Principal component analysis (PCA) was used to analyze relationships between stand parameters (number of trees on a circular sample plot (N_trees), basal area of the 20% of largest trees (Gmax20%_trees), total height of the 20% largest trees (hmax20%_trees) and canopy), regeneration layer (the number of one-year-old seedlings (N_1_year_old), number of older seedlings (N_seedlings), total number of seedlings (N_total), maximum diameter at root collar of seedlings (dmax), maximum height of seedlings (hmax), maximum height increment of seedlings (lmax) and the presence of ground vegetation (Ground_vegetation)) and research plot attributes (Slope, Stoniness). The results of the PCA were visually presented in the form of an ordination diagram. PCA analysis was performed using MASS (Venables and Ripley, 2002), factoextra (Kassambara and Mundt, 2020), and ggplot2 (Wickham, 2016) packages.
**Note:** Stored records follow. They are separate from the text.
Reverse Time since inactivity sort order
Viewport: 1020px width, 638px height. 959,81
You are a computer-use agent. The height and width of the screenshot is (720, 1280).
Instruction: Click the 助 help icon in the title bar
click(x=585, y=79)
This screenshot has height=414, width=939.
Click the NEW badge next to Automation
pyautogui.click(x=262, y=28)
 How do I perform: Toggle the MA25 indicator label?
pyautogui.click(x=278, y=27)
The effects of structural characteristics of the studied stands, ecological conditions, and the presence of ground vegetation on the number of one-year-old, older, and total number of seedlings, as well as on the growth characteristics of seedlings, were analyzed using linear mixed-effects models (LMMs). A “top-down” strategy was applied (West et al., 2007). Dependent variables included the number of one-year-old, older, and total number of seedlings, maximum diameter at root collar, maximum height, and maximum height increment of seedlings. Fixed factors included the canopy, the presence of a middle layer of young trees, the presence of ground vegetation, stoniness and inclination, while the locality (Felješana, Vinatovača, Kukavica) was treated as the random factor. Depending on the percentage cover of ground vegetation, the degree of competition in the sample plots was defined as follows: low – the percentage cover of ground vegetation <30%; medium – the percentage cover of ground vegetation 30–60%; high – the percentage cover of ground vegetation >60%. The models were constructed using the “lme4 “package (Bates et al., 2015).
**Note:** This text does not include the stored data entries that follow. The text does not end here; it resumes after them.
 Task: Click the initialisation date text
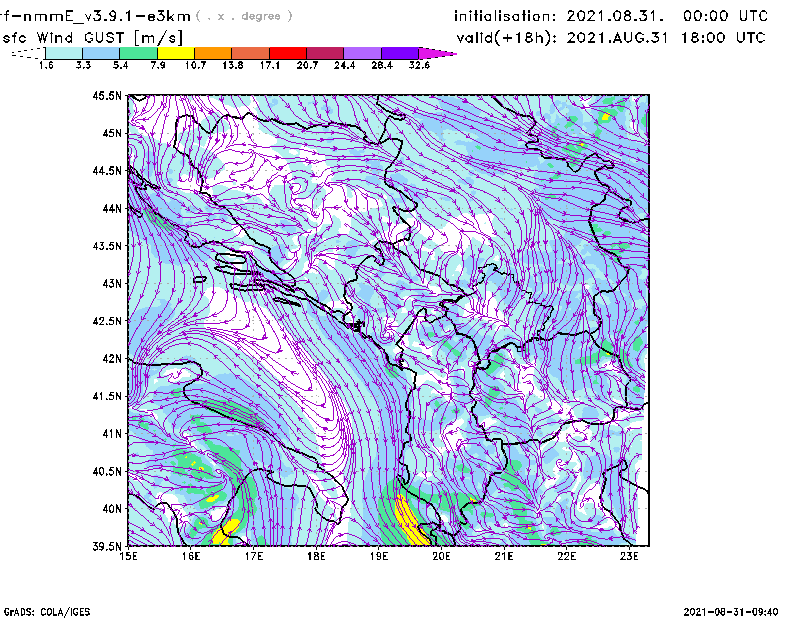tap(611, 16)
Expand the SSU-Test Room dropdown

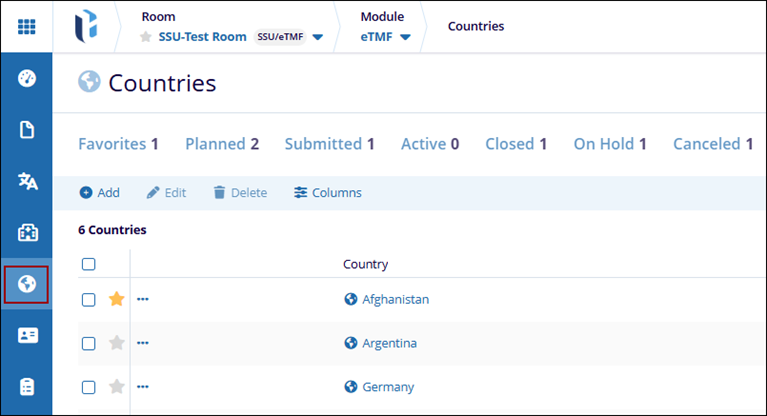[x=318, y=38]
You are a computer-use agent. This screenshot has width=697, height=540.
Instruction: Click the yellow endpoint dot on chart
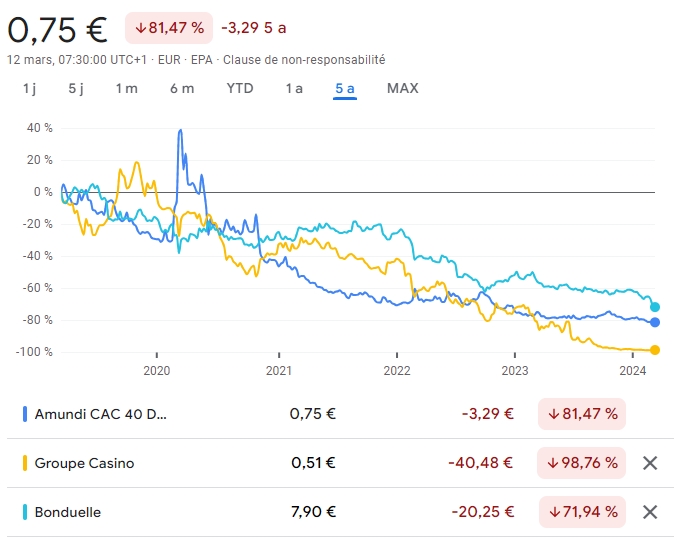pos(655,350)
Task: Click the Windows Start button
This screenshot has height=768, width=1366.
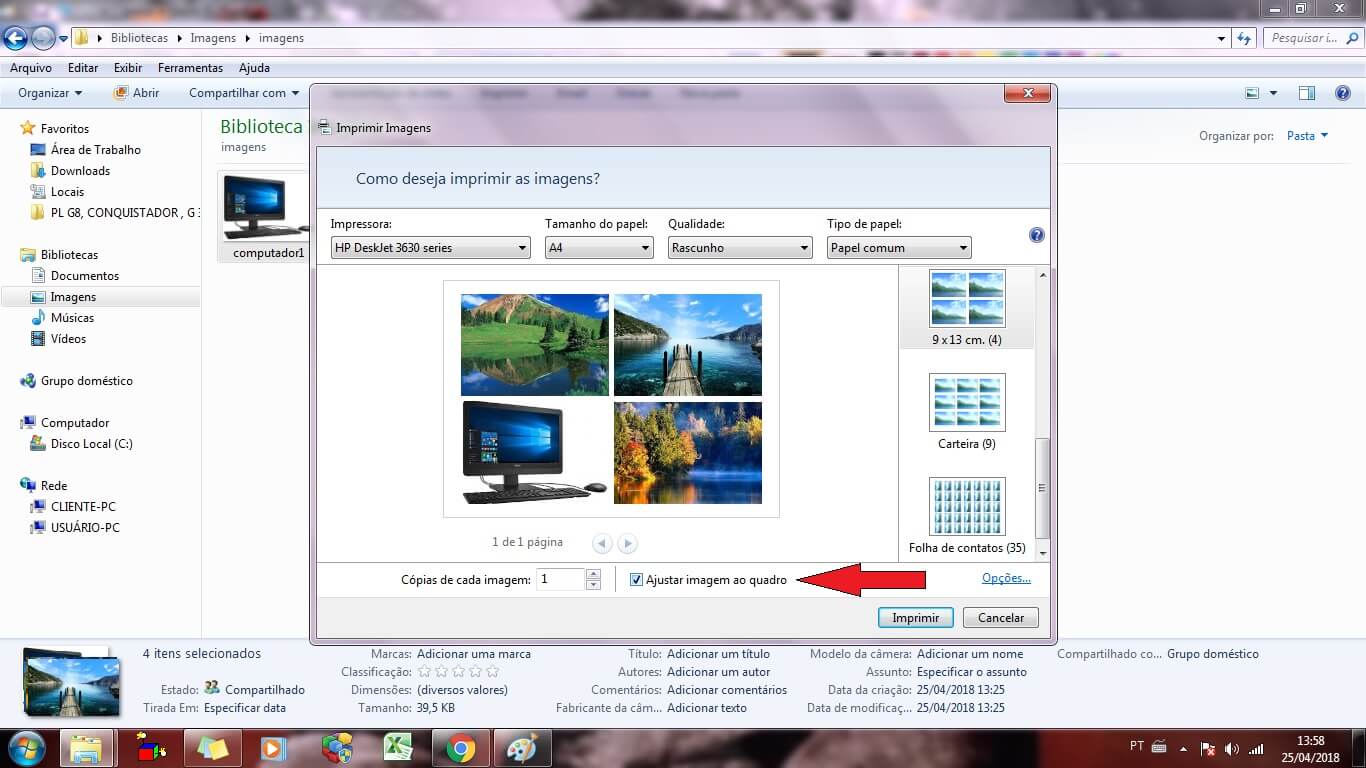Action: tap(25, 748)
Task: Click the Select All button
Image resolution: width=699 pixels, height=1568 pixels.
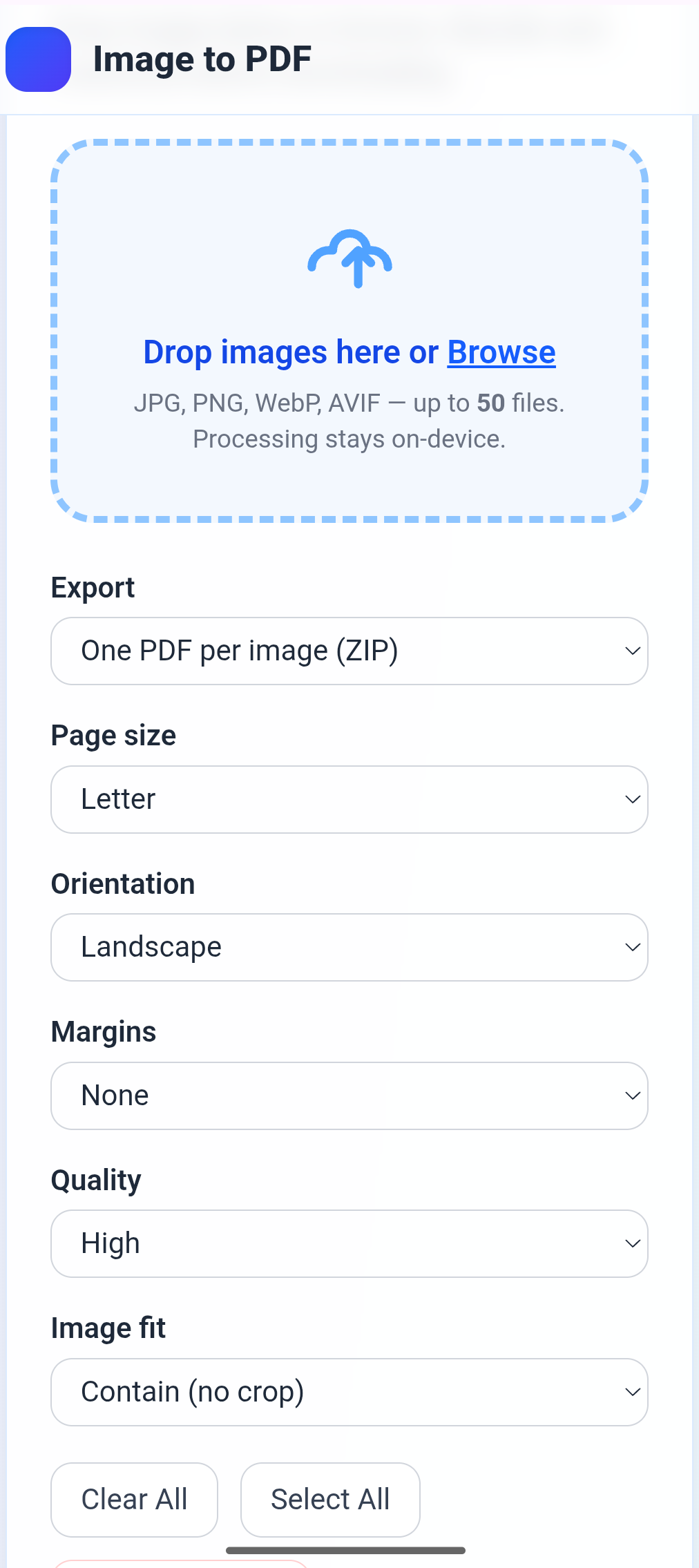Action: click(x=330, y=1500)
The normality of all dependent variables was checked using Kolmogorov-Smirnoff and Shapiro–Wilk tests. When necessary, variables were transformed using the common logarithm function to meet the assumptions of normality.
3 Results
3.1 Forest structure and regeneration
In Serbia, old-growth forests cover an area of about 1,200 ha, mostly consisting of old-growth beech forests. The old-growth beech forests investigated in this study are probably the best representatives of these forests, considering their condition, the habitats they occupy and the period of their status as protected natural assets.
The structural parameters demonstrate the high productivity of these stands and stress the high-quality of their sites. The volume of the examined stands significantly surpasses the average volume of beech high forests in Serbia, which stands at 269 m3/ha (Table 2). The small number of trees in the studied stands indicates their advanced age and the dominant presence of large trees whose diameters often exceed 80 cm, and heights reach beyond 40 m (Table 2). Additionally, the diameter distributions in all three old-growth forests have a decreasing trend as one moves from smaller to larger diameter classes, which is a typical structural pattern of such forests.
Table 2. Structural indicators of old-growth beech forests.
The analysis of the regeneration process focused on beech seedlings, given the negligible presence of other species (sycamore maple, wild cherry, sessile oak, hornbeam, etc.), which made their separate analyses unfeasible (Table 3). The regeneration process within these stands was characterized by high stability, as evident from the large number of seedlings. The Felješana old-growth forest had the highest number of seedlings, while the Vinatovača and Kukavica old-growth forests had 33.6 and 51.0% fewer seedlings, respectively (Table 3). These findings can be logically explained by the observation that a significant number of standing and fallen dead trees were recorded in the Felješana old-growth forest. These trees spontaneously created conditions favorable for the formation of seedling banks. All three studied stands had a large number of one-year-old seedlings, indicating the significant regenerative potential of parent trees in these stands and the limited conditions for the development of older seedlings. Older seedlings were mostly found in stand openings, where they had enough resources for their development. It was in these openings that beech seedling banks were formed, whereby the seedling height varied with the time of opening formation or the seedling bank formation.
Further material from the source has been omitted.